Nigerian oil firm Lekoil scammed in London

Olalekan-Akinyanmi.CEO Lekoil

Olalekan-Akinyanmi, CEO Lekoil

Olalekan-Akinyanmi, CEO Lekoil

A Nigerian oil company Lekoil may have been swindled after handing over $600,000 to a consultancy which had promised to help arrange a loan from the Qatari Investment Authority.

It turned out the QIA was not aware of any loan it was delivering to the company.

Lekoil had already revealed the $184m (£142m) loan agreement to its investors, when representatives from the Qatari fund approached the oil minnow over the weekend to question “the validity” of the deal.

Shares in the Nigeria-based company were immediately pulled from London’s junior Aim market while lawyers from Lekoil sought to find the “full facts of this matter”.

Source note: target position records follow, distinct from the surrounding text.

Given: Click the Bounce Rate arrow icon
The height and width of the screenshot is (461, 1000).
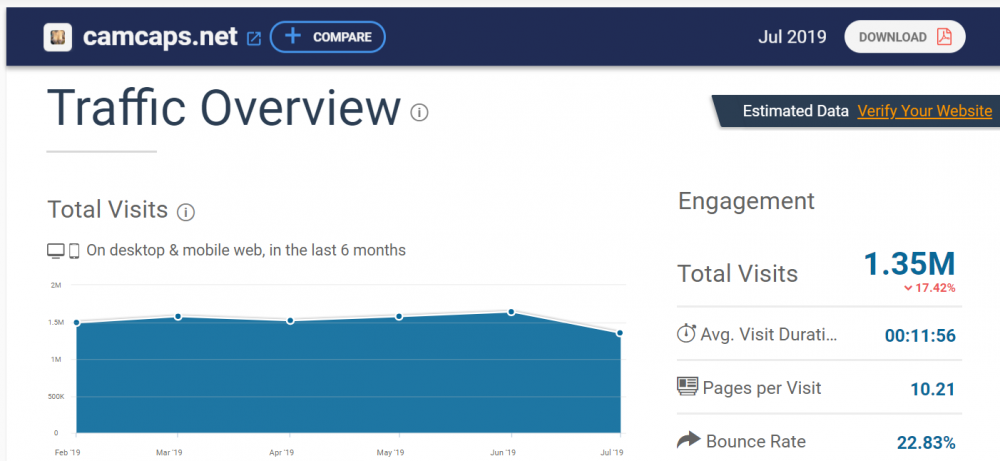Looking at the screenshot, I should tap(687, 441).
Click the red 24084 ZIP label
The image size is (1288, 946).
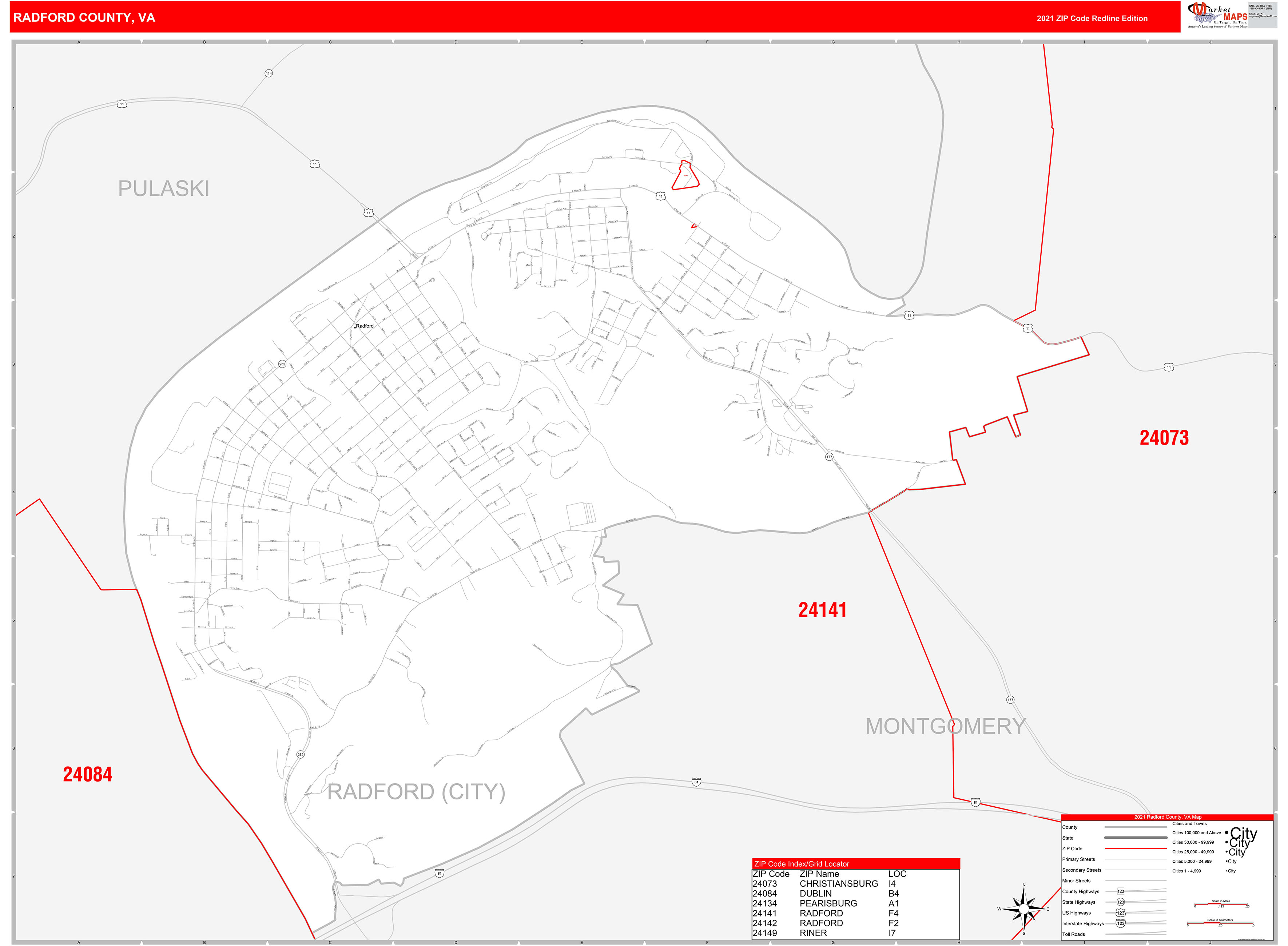coord(88,774)
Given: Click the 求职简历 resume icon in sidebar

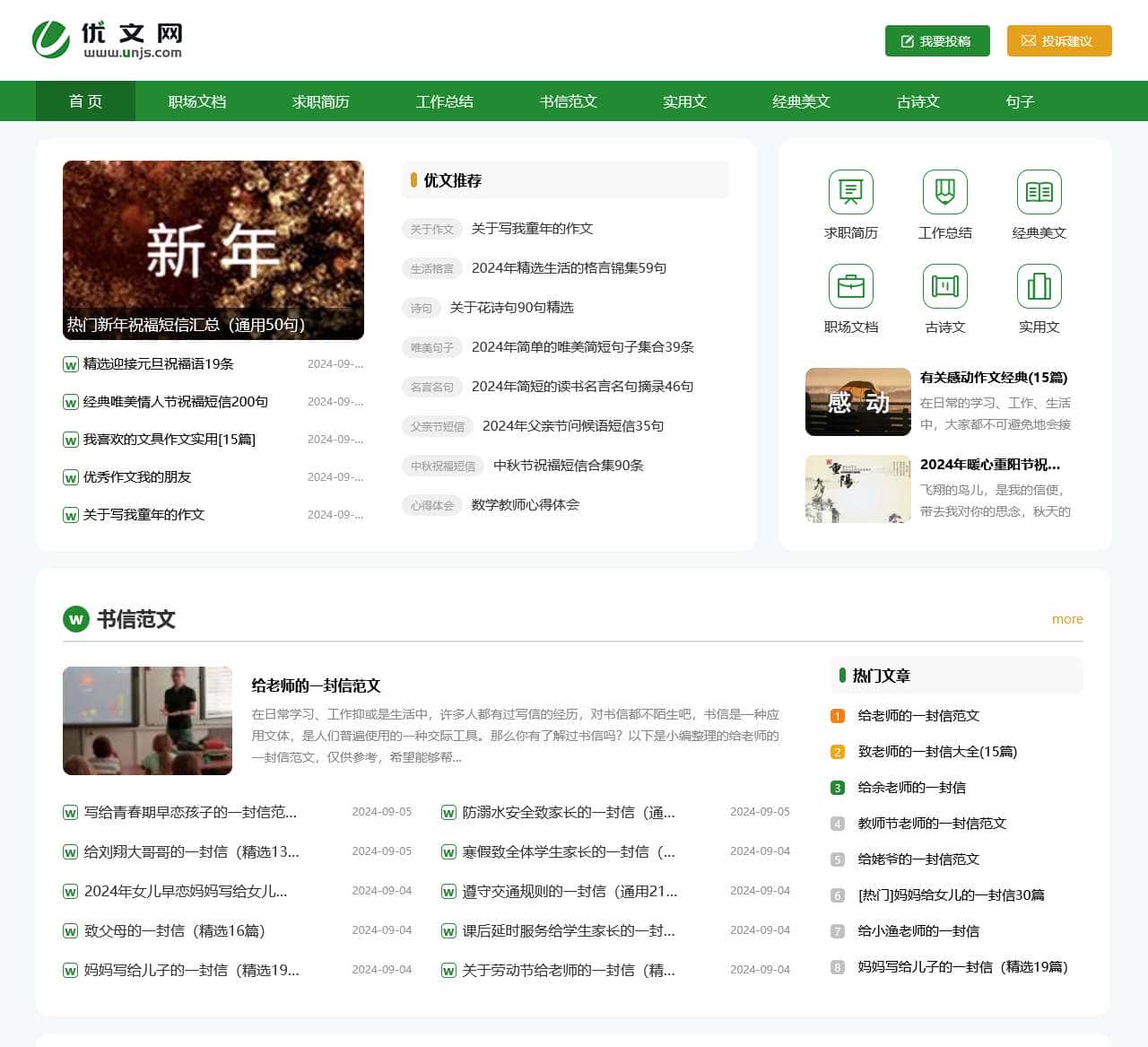Looking at the screenshot, I should [x=849, y=191].
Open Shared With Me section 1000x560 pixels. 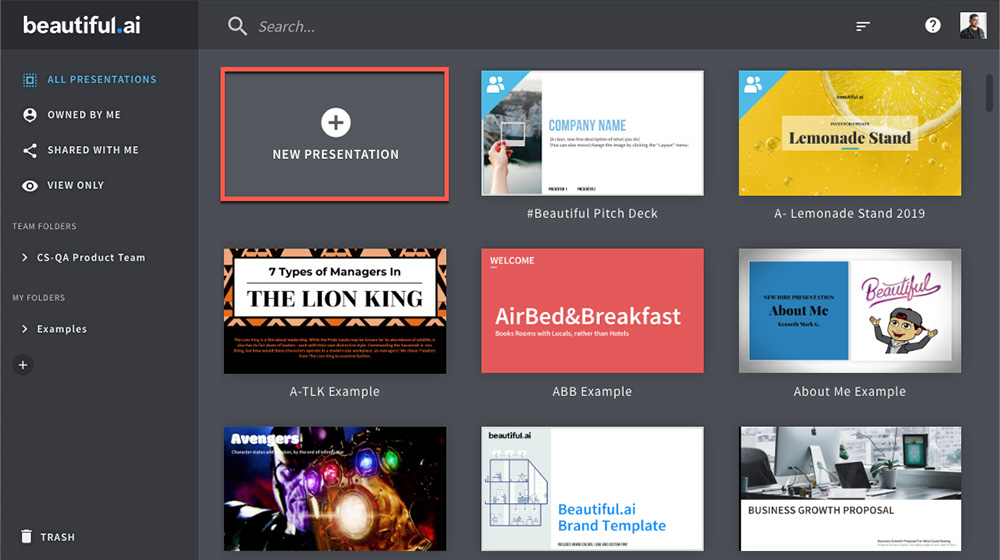(x=93, y=150)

Lekoil paid an initial arrangement fee of $600,000 to Seawave Invest, which is registered in the Bahamas, for introducing Lekoil’s advisers to individuals “purporting to be from the QIA” to discuss the loan.

Lekoil said it “will be contacting the relevant authorities across a number of jurisdictions without delay” to report “what appears to be an attempt to defraud” the company.

A spokeswoman for Seawave did not respond to a request for comment, theguardian.com reported

Related News

Lekoil will set up an investigation committee spearheaded by its new non-executive directors Mark Simmonds, a former minister in David Cameron’s government, and Tony Hawkins, the chief executive of Columbus Energy Resources, who joined Lekoil’s board just days after the loan was agreed.

“While Lekoil will take all reasonable actions to recover the fees paid to Seawave, there can be no guarantee that such attempts will be successful,” the company added.

The total loan fees, payable to Seawave and the QIA, were expected to reach almost $10m, leaving just over $173m within the loan facility to fund Lekoil’s plans for an oil exploration campaign at the Oga field off the Nigerian coast, where it owns a 40% stake alongside Optimum Petroleum, a local Nigerian firm.

Lekoil was founded in 2010 by a group of Nigerian professionals with experience in the international upstream oil and gas industry as well as in global fund management and investment banking. In 2013, the company became a publicly traded company following its IPO on the AIM market of the London Stock Exchange, raising US$50 million to invest in the opportunities it had identified.

Its CEO is Olalekan Akinyanmi and non-executive chairman, Samuel Adegboyega.